## Records provided
◆ ◆ ◆
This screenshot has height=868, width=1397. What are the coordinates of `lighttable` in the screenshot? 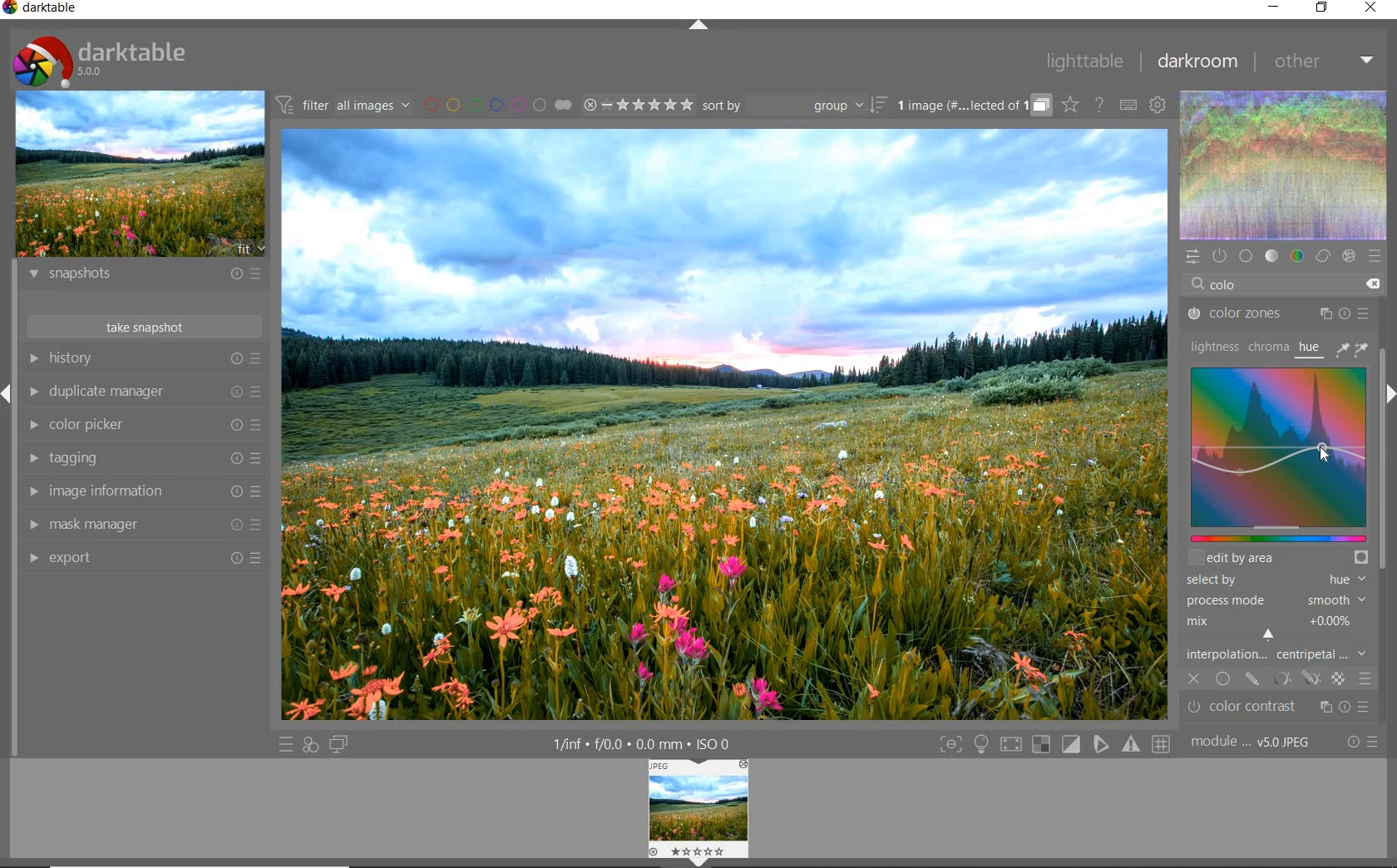 It's located at (1085, 61).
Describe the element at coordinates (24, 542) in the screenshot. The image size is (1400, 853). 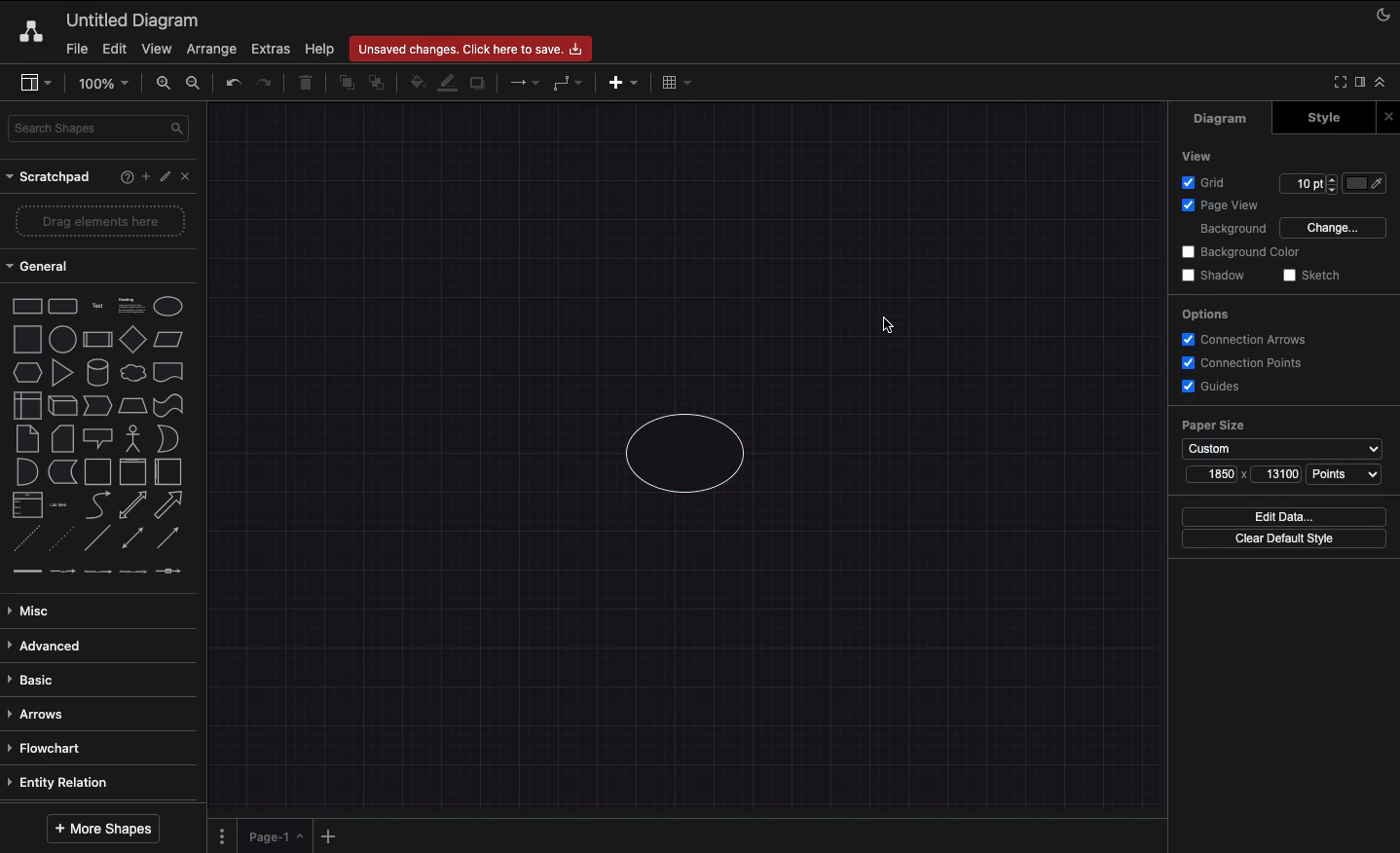
I see `Dashed line` at that location.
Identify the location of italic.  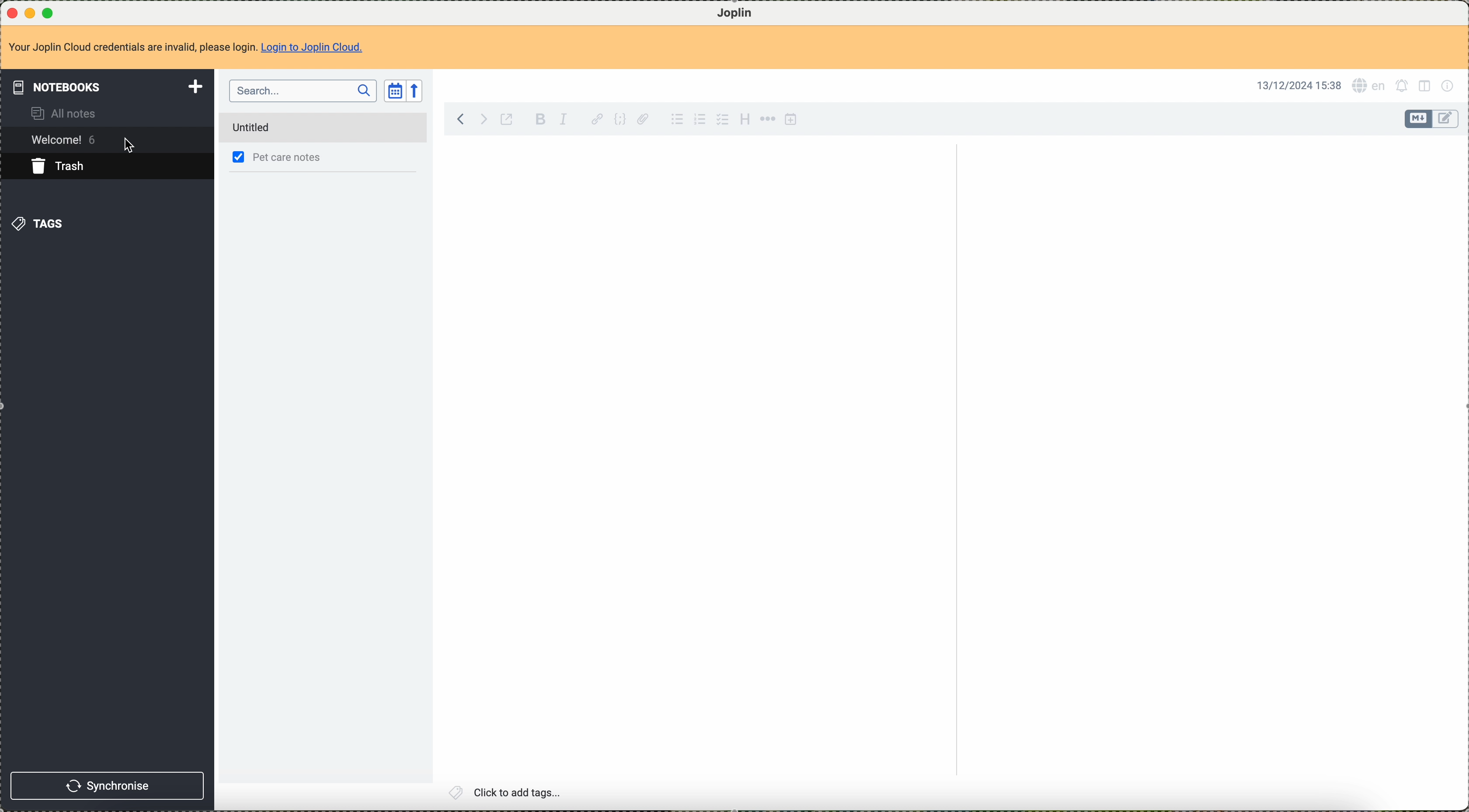
(563, 120).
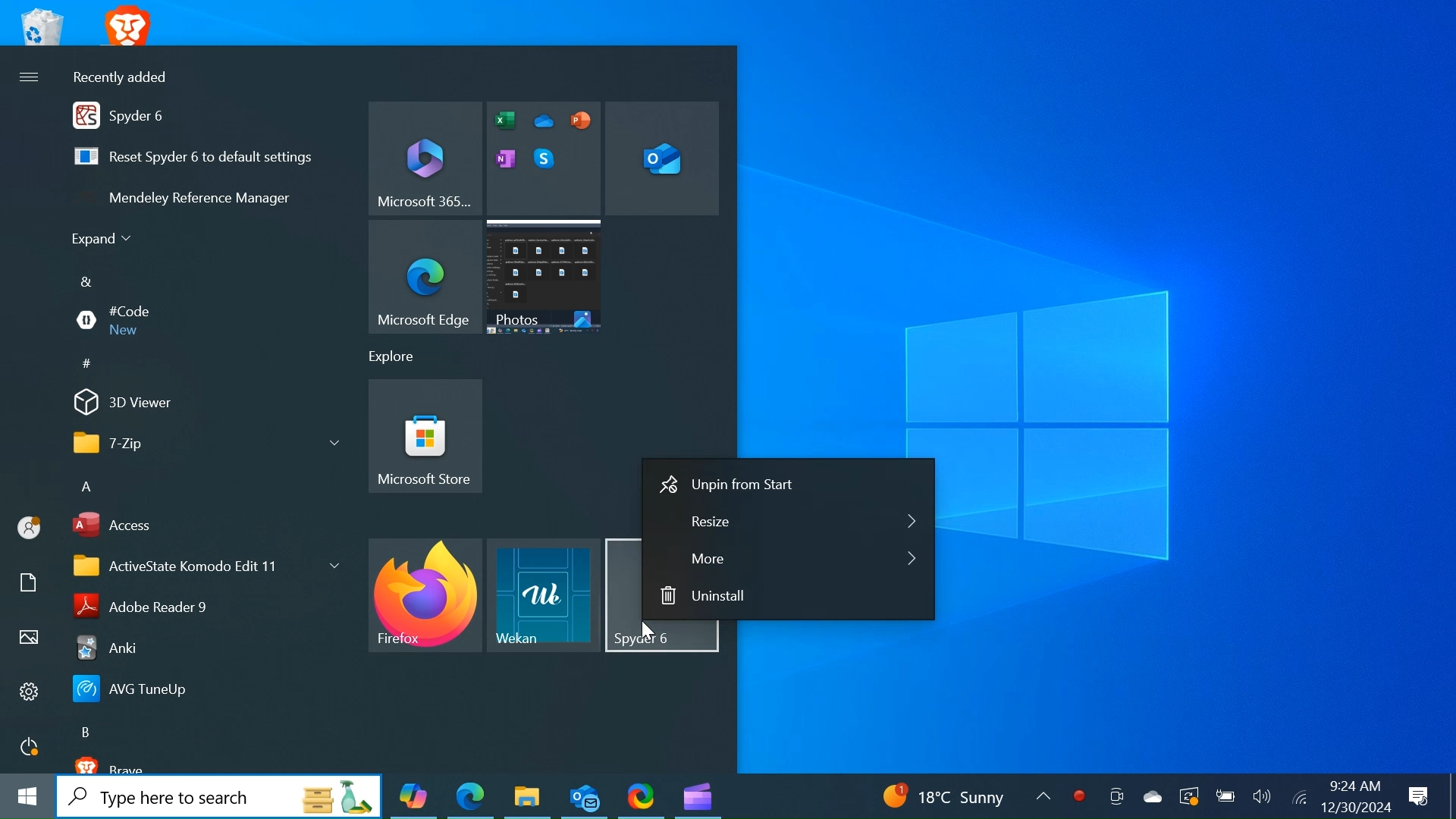 This screenshot has width=1456, height=819. Describe the element at coordinates (399, 357) in the screenshot. I see `Explore` at that location.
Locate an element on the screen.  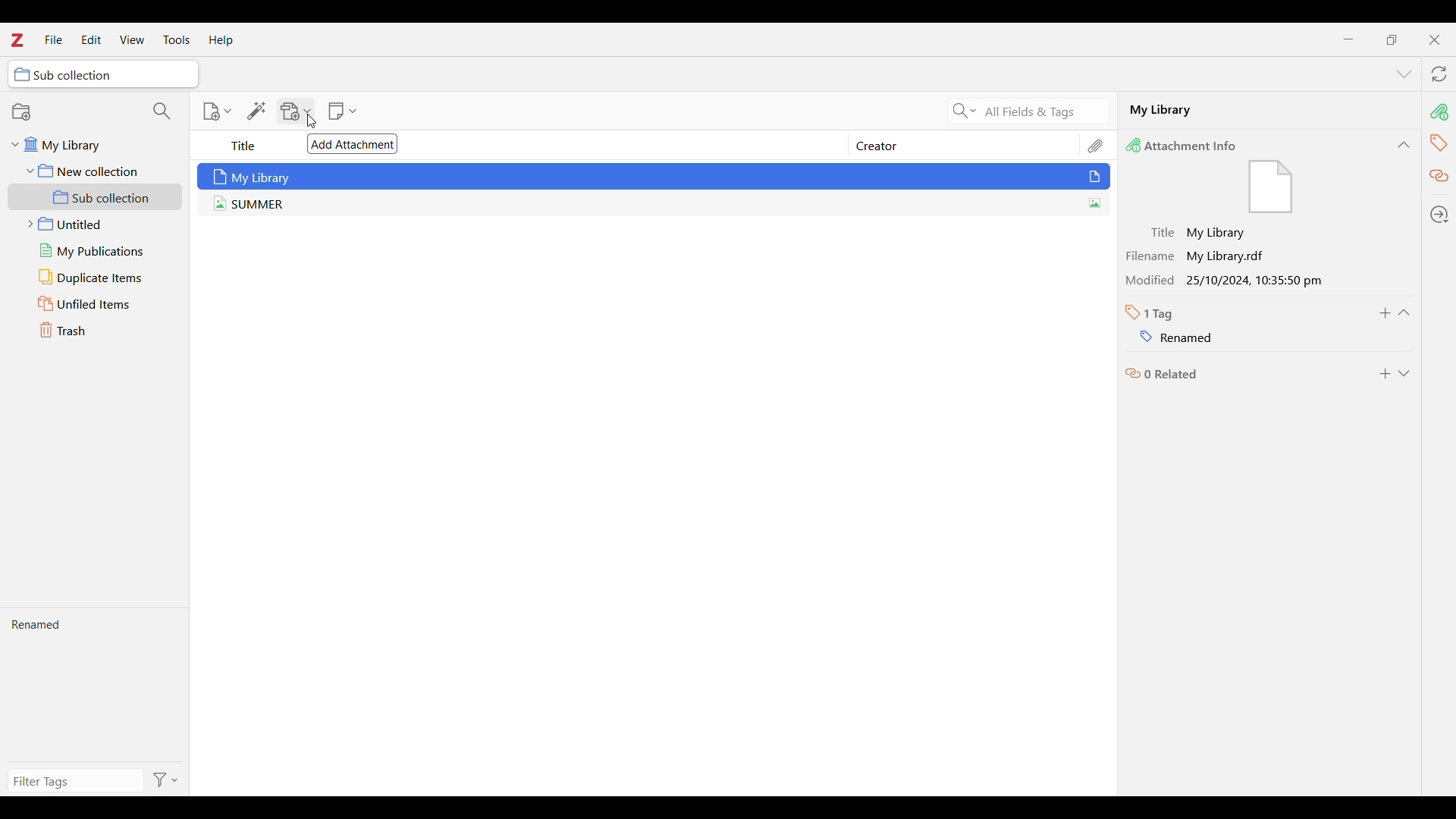
Name of tag is located at coordinates (1167, 336).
◆ ◆ ◆
Rewrite the rows starting at the line that contains "Identify the location of italic." and ending at the end of the rows, swapping "Identify" for "Find" and keeping everything else the same. Leave the pictures out.

## Written answer
Find the location of italic.  
(563, 120).
 This screenshot has width=1456, height=819. Describe the element at coordinates (399, 357) in the screenshot. I see `Explore` at that location.
Locate an element on the screen.  
Name of tag is located at coordinates (1167, 336).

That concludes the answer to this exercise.